Но Шарлотта прервала его.
— Значит так, дорогие мои, как вы себе это представляете? Что мне сказать Вильгельму? Ему сегодня девяносто!
— Послушай, мама…
— Да, прости, — сказала Шарлотта, — прости… Но я тут медленно с ума схожу. Я скоро этого не вынесу!
Она застонала, напустила на себя трагизма.
— Этот Юн тоже отказался, представь себе! Посылает какого-то заместителя, невероятно! Вильгельму сегодня девяносто! Ему вручают Золотой орден за заслуги перед отечеством! А этот посылает заместителя!.. Где твои цветы?
— Ах ты, черт, — выругался Курт. — Забыл дома.
— Ну да ладно, тогда возьми пару других, — предложила Шарлотта. — Тут полно этого добра.
Курт посмотрел на гардеробную нишу, в сумерках которой смутно белели бесчисленные букеты, в то время как голос матери доносился как бы издалека…

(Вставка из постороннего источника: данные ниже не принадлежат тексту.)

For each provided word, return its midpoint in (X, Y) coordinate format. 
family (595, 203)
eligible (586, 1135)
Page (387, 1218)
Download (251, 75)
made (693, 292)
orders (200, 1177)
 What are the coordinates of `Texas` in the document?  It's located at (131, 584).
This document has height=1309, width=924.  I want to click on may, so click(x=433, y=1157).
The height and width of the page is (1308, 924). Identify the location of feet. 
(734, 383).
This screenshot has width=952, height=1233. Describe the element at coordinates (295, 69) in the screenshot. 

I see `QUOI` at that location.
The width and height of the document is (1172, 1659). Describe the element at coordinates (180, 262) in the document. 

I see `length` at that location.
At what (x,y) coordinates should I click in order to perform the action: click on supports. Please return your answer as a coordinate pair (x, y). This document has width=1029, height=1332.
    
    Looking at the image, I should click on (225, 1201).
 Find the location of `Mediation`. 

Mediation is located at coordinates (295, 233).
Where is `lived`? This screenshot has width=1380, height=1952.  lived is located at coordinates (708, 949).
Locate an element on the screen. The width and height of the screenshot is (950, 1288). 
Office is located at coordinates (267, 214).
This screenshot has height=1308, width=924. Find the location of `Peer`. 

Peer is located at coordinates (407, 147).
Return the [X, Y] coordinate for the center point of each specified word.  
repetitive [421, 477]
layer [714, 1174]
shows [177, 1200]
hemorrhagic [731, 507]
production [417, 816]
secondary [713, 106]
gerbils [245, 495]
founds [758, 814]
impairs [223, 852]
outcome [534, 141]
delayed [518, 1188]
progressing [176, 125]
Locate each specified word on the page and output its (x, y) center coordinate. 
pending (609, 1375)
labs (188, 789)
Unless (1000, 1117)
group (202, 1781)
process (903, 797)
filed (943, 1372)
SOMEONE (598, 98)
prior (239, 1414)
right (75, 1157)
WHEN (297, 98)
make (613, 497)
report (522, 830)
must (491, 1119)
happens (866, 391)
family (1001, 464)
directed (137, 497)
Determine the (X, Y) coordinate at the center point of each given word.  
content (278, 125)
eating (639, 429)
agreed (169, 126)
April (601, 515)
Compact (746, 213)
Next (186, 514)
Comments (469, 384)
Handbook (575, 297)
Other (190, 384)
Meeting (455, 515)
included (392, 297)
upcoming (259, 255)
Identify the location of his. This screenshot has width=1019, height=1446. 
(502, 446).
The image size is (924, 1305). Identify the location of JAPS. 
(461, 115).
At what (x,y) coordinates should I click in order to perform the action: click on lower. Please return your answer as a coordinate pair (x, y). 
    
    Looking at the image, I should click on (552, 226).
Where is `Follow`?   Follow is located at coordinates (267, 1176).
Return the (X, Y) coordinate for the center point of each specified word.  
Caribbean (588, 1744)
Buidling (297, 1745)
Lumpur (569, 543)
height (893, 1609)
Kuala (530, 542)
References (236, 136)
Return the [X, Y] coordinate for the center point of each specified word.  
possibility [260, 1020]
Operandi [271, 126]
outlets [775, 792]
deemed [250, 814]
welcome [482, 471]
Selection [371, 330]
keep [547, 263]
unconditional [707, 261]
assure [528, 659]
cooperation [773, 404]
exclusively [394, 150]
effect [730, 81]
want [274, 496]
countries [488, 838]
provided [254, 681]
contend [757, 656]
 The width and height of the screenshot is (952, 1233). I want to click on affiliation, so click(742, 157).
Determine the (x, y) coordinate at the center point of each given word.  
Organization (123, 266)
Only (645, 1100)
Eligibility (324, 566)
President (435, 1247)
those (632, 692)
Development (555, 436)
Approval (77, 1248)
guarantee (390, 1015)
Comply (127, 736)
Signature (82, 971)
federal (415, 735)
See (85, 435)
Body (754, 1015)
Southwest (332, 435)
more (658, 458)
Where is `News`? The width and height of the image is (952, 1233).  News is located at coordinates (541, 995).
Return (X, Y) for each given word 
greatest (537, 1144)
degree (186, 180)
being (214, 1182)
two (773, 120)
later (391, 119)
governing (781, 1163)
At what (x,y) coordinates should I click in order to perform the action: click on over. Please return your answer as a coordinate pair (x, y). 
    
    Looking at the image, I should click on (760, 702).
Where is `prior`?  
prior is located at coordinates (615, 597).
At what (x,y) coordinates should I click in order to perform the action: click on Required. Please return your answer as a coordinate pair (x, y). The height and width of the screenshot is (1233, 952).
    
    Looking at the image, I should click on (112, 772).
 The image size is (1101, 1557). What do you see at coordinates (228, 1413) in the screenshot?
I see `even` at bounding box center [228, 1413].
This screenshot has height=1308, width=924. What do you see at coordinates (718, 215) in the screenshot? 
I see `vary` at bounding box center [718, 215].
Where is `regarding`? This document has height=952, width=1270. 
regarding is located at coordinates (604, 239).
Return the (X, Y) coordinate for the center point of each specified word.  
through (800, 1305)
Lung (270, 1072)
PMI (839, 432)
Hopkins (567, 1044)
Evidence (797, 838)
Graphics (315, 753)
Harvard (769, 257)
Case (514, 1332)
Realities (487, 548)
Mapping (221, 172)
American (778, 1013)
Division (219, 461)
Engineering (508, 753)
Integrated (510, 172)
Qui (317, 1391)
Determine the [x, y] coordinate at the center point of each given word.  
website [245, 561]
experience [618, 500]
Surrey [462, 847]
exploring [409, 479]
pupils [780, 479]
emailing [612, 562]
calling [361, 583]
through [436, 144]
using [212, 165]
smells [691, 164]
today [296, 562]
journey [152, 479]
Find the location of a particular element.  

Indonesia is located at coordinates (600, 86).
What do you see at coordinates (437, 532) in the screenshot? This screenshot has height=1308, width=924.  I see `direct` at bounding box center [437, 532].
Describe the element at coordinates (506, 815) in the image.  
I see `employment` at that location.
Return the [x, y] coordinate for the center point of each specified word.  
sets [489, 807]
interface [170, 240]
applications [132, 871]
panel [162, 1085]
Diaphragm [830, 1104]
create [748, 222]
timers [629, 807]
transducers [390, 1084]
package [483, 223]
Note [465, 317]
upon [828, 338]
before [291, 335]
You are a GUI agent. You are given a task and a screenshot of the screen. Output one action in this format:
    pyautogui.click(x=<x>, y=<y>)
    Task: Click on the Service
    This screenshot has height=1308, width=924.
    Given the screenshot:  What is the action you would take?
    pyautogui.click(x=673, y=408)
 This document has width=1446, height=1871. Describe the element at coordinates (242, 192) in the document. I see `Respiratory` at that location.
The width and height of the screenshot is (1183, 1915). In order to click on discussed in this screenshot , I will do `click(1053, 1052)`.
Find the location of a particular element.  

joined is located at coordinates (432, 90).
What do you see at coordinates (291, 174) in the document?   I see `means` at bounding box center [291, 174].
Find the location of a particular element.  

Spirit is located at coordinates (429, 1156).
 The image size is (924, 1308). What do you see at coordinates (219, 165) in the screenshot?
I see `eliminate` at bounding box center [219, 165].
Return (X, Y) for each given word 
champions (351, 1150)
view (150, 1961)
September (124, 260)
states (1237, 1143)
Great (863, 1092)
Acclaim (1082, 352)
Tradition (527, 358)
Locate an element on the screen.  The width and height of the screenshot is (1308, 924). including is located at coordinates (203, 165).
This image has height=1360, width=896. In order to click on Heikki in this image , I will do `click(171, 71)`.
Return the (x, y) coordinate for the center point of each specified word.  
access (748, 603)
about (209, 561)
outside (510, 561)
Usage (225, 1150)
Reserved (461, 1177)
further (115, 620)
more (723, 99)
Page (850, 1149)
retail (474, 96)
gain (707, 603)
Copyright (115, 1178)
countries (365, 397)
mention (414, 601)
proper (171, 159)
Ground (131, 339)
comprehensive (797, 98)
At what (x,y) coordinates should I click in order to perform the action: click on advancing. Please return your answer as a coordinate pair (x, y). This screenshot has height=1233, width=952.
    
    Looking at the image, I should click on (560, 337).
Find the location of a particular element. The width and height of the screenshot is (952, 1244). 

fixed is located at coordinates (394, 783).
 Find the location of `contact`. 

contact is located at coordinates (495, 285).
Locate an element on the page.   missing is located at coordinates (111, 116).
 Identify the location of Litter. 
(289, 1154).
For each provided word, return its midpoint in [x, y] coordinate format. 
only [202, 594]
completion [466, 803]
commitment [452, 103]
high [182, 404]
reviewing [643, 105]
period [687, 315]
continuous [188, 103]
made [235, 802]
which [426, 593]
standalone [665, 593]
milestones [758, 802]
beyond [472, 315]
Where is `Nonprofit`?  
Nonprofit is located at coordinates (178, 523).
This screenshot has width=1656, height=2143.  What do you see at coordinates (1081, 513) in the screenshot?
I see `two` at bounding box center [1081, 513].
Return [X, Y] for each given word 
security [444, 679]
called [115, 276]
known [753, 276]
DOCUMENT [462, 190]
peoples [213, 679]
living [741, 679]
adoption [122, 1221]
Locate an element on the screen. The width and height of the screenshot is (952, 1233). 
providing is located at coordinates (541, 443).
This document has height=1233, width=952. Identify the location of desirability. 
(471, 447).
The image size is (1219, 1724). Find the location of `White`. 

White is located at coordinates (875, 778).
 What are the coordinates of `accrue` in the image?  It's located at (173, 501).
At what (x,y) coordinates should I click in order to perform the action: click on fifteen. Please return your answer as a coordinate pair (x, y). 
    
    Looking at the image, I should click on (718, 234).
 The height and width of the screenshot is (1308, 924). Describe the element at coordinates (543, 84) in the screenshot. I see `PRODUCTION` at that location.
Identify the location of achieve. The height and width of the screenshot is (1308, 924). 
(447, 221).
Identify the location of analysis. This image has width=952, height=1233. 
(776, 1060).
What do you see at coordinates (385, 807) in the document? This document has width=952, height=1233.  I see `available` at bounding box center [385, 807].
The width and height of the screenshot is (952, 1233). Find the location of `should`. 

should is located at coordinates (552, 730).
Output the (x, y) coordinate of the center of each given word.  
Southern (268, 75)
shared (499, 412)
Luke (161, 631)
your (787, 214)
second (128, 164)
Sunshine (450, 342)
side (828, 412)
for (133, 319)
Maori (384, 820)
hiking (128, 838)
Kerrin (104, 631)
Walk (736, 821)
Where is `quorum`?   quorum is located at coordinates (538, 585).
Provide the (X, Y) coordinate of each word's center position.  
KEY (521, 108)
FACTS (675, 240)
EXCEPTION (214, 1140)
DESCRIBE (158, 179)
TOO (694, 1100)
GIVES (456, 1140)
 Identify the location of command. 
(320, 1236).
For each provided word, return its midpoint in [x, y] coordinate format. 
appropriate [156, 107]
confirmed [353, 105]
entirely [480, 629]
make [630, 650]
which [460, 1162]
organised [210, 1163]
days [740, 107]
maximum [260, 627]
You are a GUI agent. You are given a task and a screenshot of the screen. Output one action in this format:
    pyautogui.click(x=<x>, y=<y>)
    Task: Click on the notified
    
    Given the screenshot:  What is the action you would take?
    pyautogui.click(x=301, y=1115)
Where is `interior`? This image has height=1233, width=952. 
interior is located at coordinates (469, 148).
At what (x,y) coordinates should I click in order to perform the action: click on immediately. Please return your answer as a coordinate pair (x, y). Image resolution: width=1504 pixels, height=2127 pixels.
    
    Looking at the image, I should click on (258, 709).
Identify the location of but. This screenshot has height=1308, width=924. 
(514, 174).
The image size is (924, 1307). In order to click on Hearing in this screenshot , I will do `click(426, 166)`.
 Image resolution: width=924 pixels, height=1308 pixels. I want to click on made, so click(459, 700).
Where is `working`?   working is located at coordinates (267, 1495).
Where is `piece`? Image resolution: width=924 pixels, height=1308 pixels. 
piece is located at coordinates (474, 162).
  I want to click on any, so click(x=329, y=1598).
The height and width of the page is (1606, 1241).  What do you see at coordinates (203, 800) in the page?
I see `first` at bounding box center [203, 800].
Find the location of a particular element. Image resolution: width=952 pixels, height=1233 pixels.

— … и, пожалуйста, Курт, когда войдешь, ни слова о каких-либо событиях. Ты знаешь — Венгрия, Прага… И ничего про Советский Союз.
— И ничего про Польшу, — продолжил Курт.
— Вот именно, — подтвердила Шарлотта.
— И ничего про Вселенную, и ничего про Луну, — завершил Курт.
— Курт, я прошу тебя, он… — Шарлотта многозначительно закатила глаза. — Он сдал в последнее время.
— Я тоже сдал в последнее время, — сообщил Курт.
И решил не брать цветы.
Но когда он вошел в комнату, Вильгельм, как обычно, сидел в своем кресле, выглядел обычно и вел себя так же. Уже много лет он имел обыкновение принимать поздравления сидя, что само по себе унизительно, считал Курт, и когда Вильгельм спросил его, едва он вошел в комнату, всё тем же своим властным тоном, об Александре, Курт снова ощутил огромное желание сказать правду.
— Александр заболел!
Шарлотта опередила его. Вильгельм кивнул, подозвал к себе жестом Надежду Ивановну, принял от нее поздравления. Она подарила ему банку домашних огурцов, и Вильгельм, не упускавший возможности похвастаться своими знаниями русского языка, выдал Garosch! Garosch!
Вероятно, он имел ввиду «charascho» («хорошо»), но даже этого не смог выговорить. На самом деле, Вильгельм никогда не знал русского. Так как, хотя он и любил порассказать о своих «московских годах», этих «московских лет» никогда не было. Он, правда был в Москве в 1936-м, приезжал в сопровождении его, Курта, и Вернера (оба остались там «из соображений безопасности»), чтобы — как подозревал Курт — пройти обучение в службе разведки Красной Армии. Но всё же его пребывание длилось не годы, а несколько недель. К тому же секретное учебное учреждение находилось далеко за городом, так что на самом деле Вильгельм видел Москву не больше трех раз в жизни — Garosch! Garosch!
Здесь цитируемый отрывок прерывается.